ParameterDefaultDescription
namerequiredLock identifier. Stored in Redis as ConfigurableLock.<name>.
timeout00 = wait forever, -1 = skip if locked, N = wait up to N seconds.
auto_release_time30.0Lock TTL in seconds. The lock is automatically released after this time, preventing deadlocks if the process crashes.
silence_object_lock_timeoutFalseIf True, an ObjectLockTimeout raised inside the with block is suppressed on exit.
stats_namenameOverride the name used for waiting-process statistics in Redis.
redis_clientredis.Redis()A single Redis client or an iterable of clients for multi-master Redlock.
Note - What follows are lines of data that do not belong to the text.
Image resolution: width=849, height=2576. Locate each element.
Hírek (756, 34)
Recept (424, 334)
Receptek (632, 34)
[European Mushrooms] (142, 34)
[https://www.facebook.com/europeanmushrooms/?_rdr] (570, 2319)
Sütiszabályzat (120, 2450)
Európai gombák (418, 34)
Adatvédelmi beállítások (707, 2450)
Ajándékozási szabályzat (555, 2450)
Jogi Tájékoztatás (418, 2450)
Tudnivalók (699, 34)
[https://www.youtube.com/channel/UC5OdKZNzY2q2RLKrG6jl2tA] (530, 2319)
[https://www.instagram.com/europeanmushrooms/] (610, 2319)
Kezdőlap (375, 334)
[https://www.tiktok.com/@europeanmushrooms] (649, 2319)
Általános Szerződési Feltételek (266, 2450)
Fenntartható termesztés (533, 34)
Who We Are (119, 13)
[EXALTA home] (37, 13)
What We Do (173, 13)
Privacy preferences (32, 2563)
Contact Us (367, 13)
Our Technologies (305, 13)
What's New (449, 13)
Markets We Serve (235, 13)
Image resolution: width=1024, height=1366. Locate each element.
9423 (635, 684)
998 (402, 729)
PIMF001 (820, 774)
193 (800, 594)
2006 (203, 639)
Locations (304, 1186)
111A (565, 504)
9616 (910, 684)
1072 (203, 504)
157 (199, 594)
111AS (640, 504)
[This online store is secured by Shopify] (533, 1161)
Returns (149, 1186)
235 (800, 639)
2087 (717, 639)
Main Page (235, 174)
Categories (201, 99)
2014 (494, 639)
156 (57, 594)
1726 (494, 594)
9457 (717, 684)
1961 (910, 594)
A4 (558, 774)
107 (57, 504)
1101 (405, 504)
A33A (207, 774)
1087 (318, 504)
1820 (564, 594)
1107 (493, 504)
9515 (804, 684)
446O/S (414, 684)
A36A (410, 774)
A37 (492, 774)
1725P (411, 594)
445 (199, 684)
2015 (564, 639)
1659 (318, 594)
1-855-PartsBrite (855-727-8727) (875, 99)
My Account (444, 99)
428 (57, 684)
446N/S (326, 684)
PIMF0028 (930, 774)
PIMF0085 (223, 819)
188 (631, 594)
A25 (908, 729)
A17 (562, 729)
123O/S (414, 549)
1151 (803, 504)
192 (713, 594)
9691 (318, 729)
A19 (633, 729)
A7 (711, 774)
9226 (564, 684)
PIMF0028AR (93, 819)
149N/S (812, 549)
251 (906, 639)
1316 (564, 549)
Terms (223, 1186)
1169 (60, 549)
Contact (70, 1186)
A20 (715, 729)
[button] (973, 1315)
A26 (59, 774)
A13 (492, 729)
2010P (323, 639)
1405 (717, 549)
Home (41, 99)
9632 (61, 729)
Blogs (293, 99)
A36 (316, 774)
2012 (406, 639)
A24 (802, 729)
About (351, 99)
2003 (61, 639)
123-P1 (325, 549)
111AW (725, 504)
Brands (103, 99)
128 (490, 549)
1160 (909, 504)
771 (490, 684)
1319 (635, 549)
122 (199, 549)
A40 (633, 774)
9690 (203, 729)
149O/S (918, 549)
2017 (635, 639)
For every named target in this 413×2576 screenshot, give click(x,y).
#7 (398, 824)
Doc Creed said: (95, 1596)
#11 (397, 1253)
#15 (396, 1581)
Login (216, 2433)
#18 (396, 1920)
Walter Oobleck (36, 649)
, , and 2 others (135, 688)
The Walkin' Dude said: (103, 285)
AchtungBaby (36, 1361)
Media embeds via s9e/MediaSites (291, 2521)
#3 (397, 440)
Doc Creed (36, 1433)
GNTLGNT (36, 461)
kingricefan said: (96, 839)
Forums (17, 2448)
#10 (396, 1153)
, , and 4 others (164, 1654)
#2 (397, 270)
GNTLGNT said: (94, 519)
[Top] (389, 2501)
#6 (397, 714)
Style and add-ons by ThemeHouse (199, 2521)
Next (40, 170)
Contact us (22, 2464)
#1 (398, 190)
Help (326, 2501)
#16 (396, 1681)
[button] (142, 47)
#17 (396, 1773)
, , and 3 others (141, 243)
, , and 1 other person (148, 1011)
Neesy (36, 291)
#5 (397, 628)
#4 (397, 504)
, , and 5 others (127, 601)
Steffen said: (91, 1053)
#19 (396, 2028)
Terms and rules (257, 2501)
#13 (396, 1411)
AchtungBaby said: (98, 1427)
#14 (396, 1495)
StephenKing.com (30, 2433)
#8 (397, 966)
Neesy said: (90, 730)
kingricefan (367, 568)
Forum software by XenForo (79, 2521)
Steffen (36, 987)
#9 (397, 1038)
Defaults to a localhost connection.

Waiting statistics

While a process waits to acquire the lock, ConfigurableREDLock tracks the number of waiting processes in Redis:

  • Waiting.ConfigurableLock.<name> — a counter of currently waiting processes
  • ConfigurableLockKeys — a Redis list of all keys that have ever had waiters

This allows external monitoring of lock contention.

Exceptions

ExceptionWhen raised
ObjectLockTimeoutRaised by cl() when the lock was not acquired (timeout=-1 or timeout=N expired).
NoTimeoutCheckRaised on __exit__ when timeout != 0 and cl() was never called inside the block.